Your goal | Please transcribe the entries below without changing anything.

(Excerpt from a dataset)
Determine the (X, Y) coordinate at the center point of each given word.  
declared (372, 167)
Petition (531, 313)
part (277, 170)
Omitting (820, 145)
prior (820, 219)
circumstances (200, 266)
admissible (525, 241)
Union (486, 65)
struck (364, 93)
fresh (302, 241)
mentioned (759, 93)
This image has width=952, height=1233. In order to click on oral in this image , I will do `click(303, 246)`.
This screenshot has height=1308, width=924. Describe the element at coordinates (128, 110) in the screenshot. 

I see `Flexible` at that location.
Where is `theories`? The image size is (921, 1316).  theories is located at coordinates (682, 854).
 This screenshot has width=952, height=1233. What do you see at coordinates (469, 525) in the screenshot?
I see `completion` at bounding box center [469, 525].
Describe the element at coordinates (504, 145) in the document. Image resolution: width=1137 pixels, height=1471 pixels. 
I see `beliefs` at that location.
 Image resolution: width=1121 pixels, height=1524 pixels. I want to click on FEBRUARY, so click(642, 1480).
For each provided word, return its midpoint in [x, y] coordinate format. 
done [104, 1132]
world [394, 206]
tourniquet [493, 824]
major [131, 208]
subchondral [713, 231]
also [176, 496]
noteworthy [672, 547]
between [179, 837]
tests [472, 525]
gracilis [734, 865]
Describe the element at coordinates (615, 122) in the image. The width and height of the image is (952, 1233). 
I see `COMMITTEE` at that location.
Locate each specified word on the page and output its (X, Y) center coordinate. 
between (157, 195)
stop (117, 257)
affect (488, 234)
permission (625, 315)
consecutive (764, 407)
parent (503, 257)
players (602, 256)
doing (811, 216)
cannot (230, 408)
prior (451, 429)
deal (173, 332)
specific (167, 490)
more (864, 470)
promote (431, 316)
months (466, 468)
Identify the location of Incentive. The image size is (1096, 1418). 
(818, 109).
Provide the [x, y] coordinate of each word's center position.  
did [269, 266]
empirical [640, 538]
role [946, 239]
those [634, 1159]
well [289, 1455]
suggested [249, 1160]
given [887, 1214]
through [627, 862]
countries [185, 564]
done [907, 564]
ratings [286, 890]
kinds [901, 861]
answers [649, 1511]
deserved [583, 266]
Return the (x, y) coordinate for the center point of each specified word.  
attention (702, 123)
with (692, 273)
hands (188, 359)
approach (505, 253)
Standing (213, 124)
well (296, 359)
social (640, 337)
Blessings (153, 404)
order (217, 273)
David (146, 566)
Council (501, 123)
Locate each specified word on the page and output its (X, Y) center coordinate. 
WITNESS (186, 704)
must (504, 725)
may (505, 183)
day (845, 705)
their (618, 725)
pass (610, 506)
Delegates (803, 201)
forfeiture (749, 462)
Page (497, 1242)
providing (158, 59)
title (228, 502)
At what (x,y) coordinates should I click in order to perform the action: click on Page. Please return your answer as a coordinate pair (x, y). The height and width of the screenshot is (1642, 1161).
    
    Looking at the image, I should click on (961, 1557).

Written solution |
Determine the (X, Y) coordinate at the center point of each given word.  
declared (372, 167)
Petition (531, 313)
part (277, 170)
Omitting (820, 145)
prior (820, 219)
circumstances (200, 266)
admissible (525, 241)
Union (486, 65)
struck (364, 93)
fresh (302, 241)
mentioned (759, 93)
This image has width=952, height=1233. In order to click on oral in this image , I will do `click(303, 246)`.
This screenshot has height=1308, width=924. Describe the element at coordinates (128, 110) in the screenshot. 

I see `Flexible` at that location.
Where is `theories`? The image size is (921, 1316).  theories is located at coordinates (682, 854).
 This screenshot has width=952, height=1233. What do you see at coordinates (469, 525) in the screenshot?
I see `completion` at bounding box center [469, 525].
Describe the element at coordinates (504, 145) in the document. Image resolution: width=1137 pixels, height=1471 pixels. 
I see `beliefs` at that location.
 Image resolution: width=1121 pixels, height=1524 pixels. I want to click on FEBRUARY, so click(642, 1480).
For each provided word, return its midpoint in [x, y] coordinate format. 
done [104, 1132]
world [394, 206]
tourniquet [493, 824]
major [131, 208]
subchondral [713, 231]
also [176, 496]
noteworthy [672, 547]
between [179, 837]
tests [472, 525]
gracilis [734, 865]
Describe the element at coordinates (615, 122) in the image. The width and height of the image is (952, 1233). 
I see `COMMITTEE` at that location.
Locate each specified word on the page and output its (X, Y) center coordinate. 
between (157, 195)
stop (117, 257)
affect (488, 234)
permission (625, 315)
consecutive (764, 407)
parent (503, 257)
players (602, 256)
doing (811, 216)
cannot (230, 408)
prior (451, 429)
deal (173, 332)
specific (167, 490)
more (864, 470)
promote (431, 316)
months (466, 468)
Identify the location of Incentive. The image size is (1096, 1418). 
(818, 109).
Provide the [x, y] coordinate of each word's center position.  
did [269, 266]
empirical [640, 538]
role [946, 239]
those [634, 1159]
well [289, 1455]
suggested [249, 1160]
given [887, 1214]
through [627, 862]
countries [185, 564]
done [907, 564]
ratings [286, 890]
kinds [901, 861]
answers [649, 1511]
deserved [583, 266]
Return the (x, y) coordinate for the center point of each specified word.  
attention (702, 123)
with (692, 273)
hands (188, 359)
approach (505, 253)
Standing (213, 124)
well (296, 359)
social (640, 337)
Blessings (153, 404)
order (217, 273)
David (146, 566)
Council (501, 123)
Locate each specified word on the page and output its (X, Y) center coordinate. 
WITNESS (186, 704)
must (504, 725)
may (505, 183)
day (845, 705)
their (618, 725)
pass (610, 506)
Delegates (803, 201)
forfeiture (749, 462)
Page (497, 1242)
providing (158, 59)
title (228, 502)
At what (x,y) coordinates should I click in order to perform the action: click on Page. Please return your answer as a coordinate pair (x, y). The height and width of the screenshot is (1642, 1161).
    
    Looking at the image, I should click on (961, 1557).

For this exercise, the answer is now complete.